虽然是放寒假,半夏练琴的习惯也从没改过。早上和凌冬一起收拾屋子准备过年,午饭后就带上琴,去到家乡的一家小酒馆门外演奏。
这是她当年还在读中学的时候,找到第一份兼职的地方。
酒吧的老板是一位有一点文艺情怀的中年大叔。在酒吧门口的木栈道上摆了一台移动钢琴,偶尔请琴手来弹几曲钢琴曲引客,酒吧的客人有兴趣的,也可以在这里随意演奏。
当年还年幼的半夏时常在放学以后,借着这里的人流量站在门外的木栈道上,摆个琴盒就开始卖艺。
收入虽不多,幸运得是也并没有人来驱赶年少的她离开。
最初几天,酒吧的老板出来看了她好几次。后来的某一天,在半夏演奏时,他默默在半夏的琴盒里放了一张五十元的纸币。
以后只要半夏有来,他就会自己或者叫酒保出来,放一张五十或者一百的人民币在半夏的琴盒里,算是达成了一种没有说出口的雇佣关系。
当年,半夏就是借着这里路人给的些许打赏,和老板给的这份“固定工资”,艰难地自己养活自己,半工半读,勉强攒够一路学琴的费用,甚至攒下了上大学的学费。
如今,这间多年的酒吧已经十分老旧,生意变得很差,半夏的演出费也早已经不止五十元,但寒暑假回来,只要有空的时候,半夏还是时常过来拉琴。
上了年纪的老板看到她很高兴,每次依旧往她的琴盒里放上一张五十元的纸币。年轻漂亮又琴技精湛的半夏每每也能给他引来不少意外的客人。
这一天演奏的时候,半夏认识了一位来酒吧喝酒的外籍客人。
这位头发花白,上了年纪的外国老人是在半夏演奏的中途加入的。他用摆在酒馆门外的那架老旧钢琴,给半夏做了即兴伴奏。
老人年纪虽然已经和半夏的奶奶差不多大了,但演奏的风格却异常年轻,而且技艺高超。
无论半夏演奏古典音乐中的的《贝小协》还是动漫影视歌曲《等风来》,他都能毫不犹豫地默契合上半夏小提琴声。
半夏回首看了他一眼,开始演奏赤莲的《假如生命只有七天》。
一开始,小提琴声尝试着细细密密叙述起了童话般的故事,很快睿智而愉悦的钢琴声加入了进来。
短短七天,从新生到暮年,走完一生的时光。
明明是一个悲惨的故事,但两位演奏者却在悲剧的底蕴中,用强有力的音乐演奏出在那短短时光中那份格外珍贵而炙热的爱。

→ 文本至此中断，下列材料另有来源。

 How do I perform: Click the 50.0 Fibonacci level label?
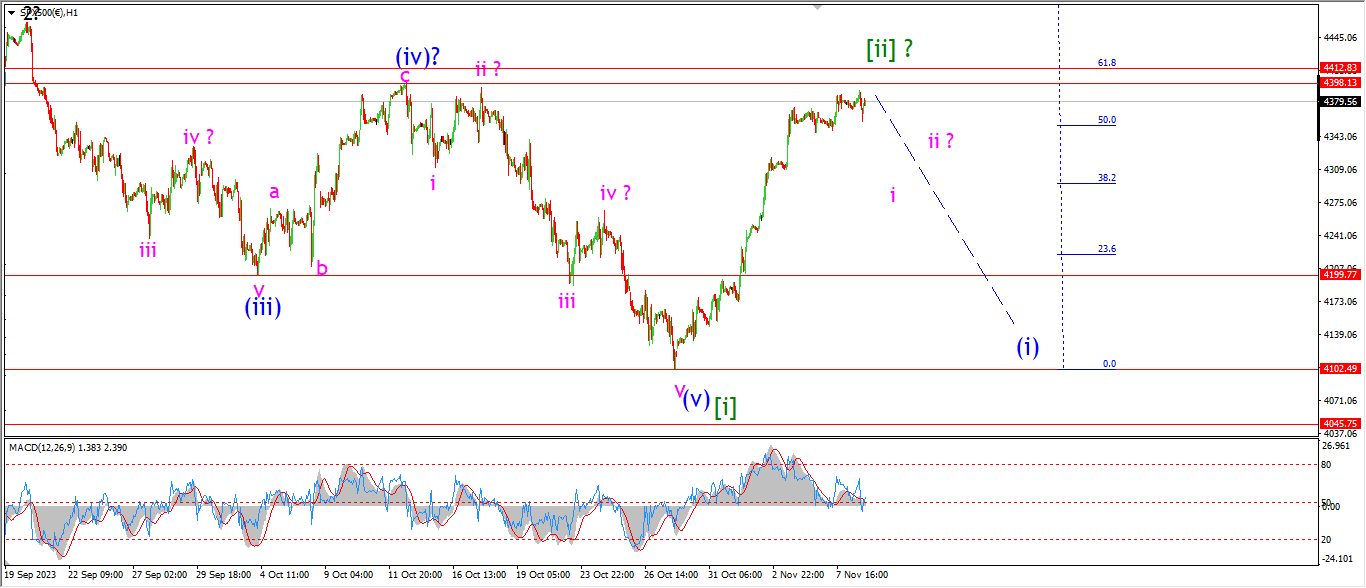[1106, 120]
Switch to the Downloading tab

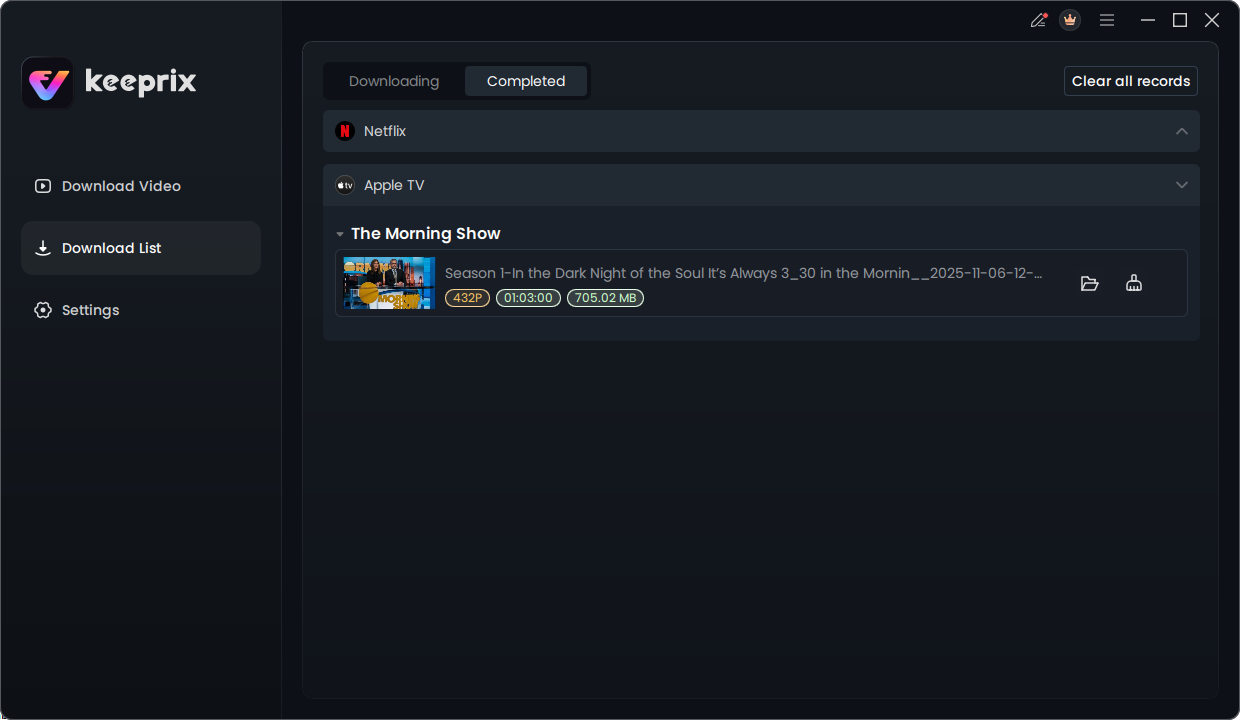tap(394, 81)
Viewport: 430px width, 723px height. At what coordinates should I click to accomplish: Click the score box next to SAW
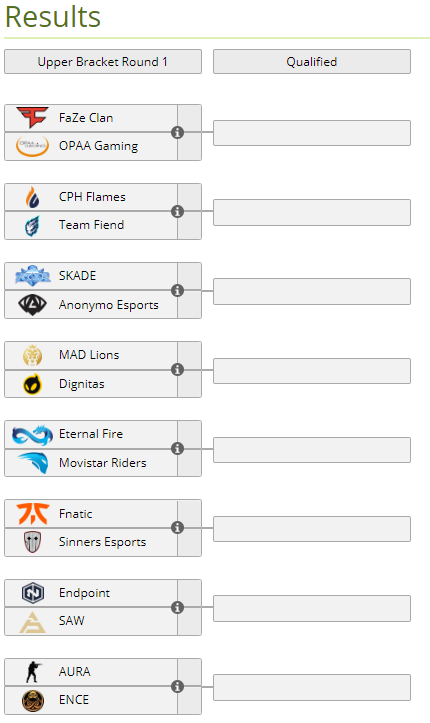point(189,622)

即便是在这样不起眼的小镇上,两人绝妙的合奏也不断吸引了路人的驻足旁听。
一曲终结,围观的人群响起热烈的掌声。
那位弹钢琴的外国老人兴奋地站起来和半夏握手,
他不以年长自端,笑得热情又和蔼,“实在想不到在中国这样的小城镇里,也能遇到像你这样年轻又优秀的小提琴家。”
老人一身风尘仆仆的冲锋衣,乱糟糟的头发随意地扎在脑后,皮肤晒成了古铜色,像是一位四处游玩的旅行者。
半夏觉得他看起来有些眼熟,但又一时想不起来是谁。
“我也很意外,在这里会遇到您这样前辈。而且,您居然会弹赤莲的歌。”半夏笑着比划了一下,“要知道即便在我们国内,这也是一首才上市不久的歌曲。”
“哈哈,我可能比你还更早关注这位年轻的音乐人,我可是他忠实的粉丝。是他的音乐勾起了我对这片土地的回忆。”